Coreset Strikes Back: Improved Parameterized Approximation Schemes for (Constrained) k-Median/Means
Sujoy Bhore, Ameet Gadekar, Tanmay Inamdar
TL;DR
The paper addresses constrained $(k,z)$-clustering in metric spaces with bounded algorithmic scatter dimension, proposing a unified EPAS framework that leverages coresets to reduce problem size and a ball-intersection-based refinement to enforce feasibility under capacities and fairness. The framework combines a coreset construction, a constrained assignment oracle, and a ball-intersection oracle to produce a $(1+\varepsilon)$-approximation with running time $2^{O\left(\frac{k}{\varepsilon}\log (k\ell) \cdot \λ\left(\frac{\varepsilon}{60z}\right) \log(1/\varepsilon)\right)}$ times poly$(|\mathcal{I}|)$, with deterministic variants when coresets are deterministic and improved exponent behavior for vanilla clustering. It yields the first EPAS for capacitated and fair $(k,z)$-clustering in broad metric families, including those with bounded highway dimension, and extends prior Euclidean results by Cohen-Addad and Li and others. The approach improves upon previous EPAS for uncapacitated clustering by achieving tighter dependence on $k$ and $\varepsilon$ via a more refined radii bounding argument in the request-sets, enabled by the scatter-dimension framework. These results provide practical, scalable algorithms for constrained clustering in diverse metric spaces and connect coreset theory with parameterized approximation in new settings.
Abstract
Algorithmic scatter dimension is a notion of metric spaces introduced recently by Abbasi et al. (FOCS 2023), which unifies many well-known metric spaces, including continuous Euclidean space, bounded doubling space, planar and bounded treewidth metrics. Recently, Bourneuf and Pilipczuk (SODA 2025) showed that metrics induced by graphs from any fixed proper minor closed graph class have bounded scatter dimension.
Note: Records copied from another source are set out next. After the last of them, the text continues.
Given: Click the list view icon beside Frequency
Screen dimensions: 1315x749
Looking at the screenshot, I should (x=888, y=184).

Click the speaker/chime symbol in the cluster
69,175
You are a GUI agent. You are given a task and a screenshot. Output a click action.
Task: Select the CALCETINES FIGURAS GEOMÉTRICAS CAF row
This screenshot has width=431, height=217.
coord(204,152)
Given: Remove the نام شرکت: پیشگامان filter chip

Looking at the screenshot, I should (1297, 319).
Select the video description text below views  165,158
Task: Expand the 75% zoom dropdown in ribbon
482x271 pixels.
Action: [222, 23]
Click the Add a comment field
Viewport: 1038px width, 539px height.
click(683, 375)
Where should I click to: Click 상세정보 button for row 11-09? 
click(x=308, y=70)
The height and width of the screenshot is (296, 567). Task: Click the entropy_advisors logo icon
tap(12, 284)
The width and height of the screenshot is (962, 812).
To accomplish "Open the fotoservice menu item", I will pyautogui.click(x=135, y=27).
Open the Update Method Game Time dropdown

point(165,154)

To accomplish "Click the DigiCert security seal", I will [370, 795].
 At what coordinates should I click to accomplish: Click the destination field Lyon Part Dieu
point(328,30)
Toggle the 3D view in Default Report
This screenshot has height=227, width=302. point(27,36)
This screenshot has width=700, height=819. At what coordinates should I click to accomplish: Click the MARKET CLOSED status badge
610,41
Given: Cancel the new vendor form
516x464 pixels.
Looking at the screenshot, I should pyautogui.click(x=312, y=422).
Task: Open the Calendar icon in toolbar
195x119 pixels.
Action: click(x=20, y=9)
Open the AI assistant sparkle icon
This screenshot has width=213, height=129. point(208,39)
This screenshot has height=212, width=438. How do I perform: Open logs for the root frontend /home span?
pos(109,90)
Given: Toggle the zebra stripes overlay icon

Abbasi et al. presented a unified approach to obtain EPASes (i.e., $(1+ε)$-approximations running in time FPT in $k$ and $ε$) for $k$-Clustering in metrics of bounded scatter dimension. However, a seemingly inherent limitation of their approach was that it could only handle clustering objectives where each point was assigned to the closest chosen center. They explicitly asked, if there exist EPASes for constrained $k$-Clustering in metrics of bounded scatter dimension. We present a unified framework which yields EPASes capacitated and fair $k$-Median/Means in metrics of bounded algorithmic scatter dimension. Our framework exploits coresets for such constrained clustering problems in a novel manner, and notably requires only coresets of size $(k\log n/ε)^{O(1)}$, which are usually constuctible even in general metrics. Note that due to existing lower bounds it is impossible to obtain such an EPAS for Capacitated $k$-Center, thus essentially answering the complete spectrum of the question. Our results on capacitated and fair $k$-Median/Means provide the first EPASes for these problems in broad families of metric spaces. Earlier such results were only known in continuous Euclidean spaces due to Cohen-Addad & Li, (ICALP 2019), and Bandyapadhyay, Fomin & Simonov, (ICALP 2021; JCSS 2024), respectively. Along the way, we obtain faster EPASes for uncapacitated $k$-Median/Means, improving upon the running time of the algorithm by Abbasi et al.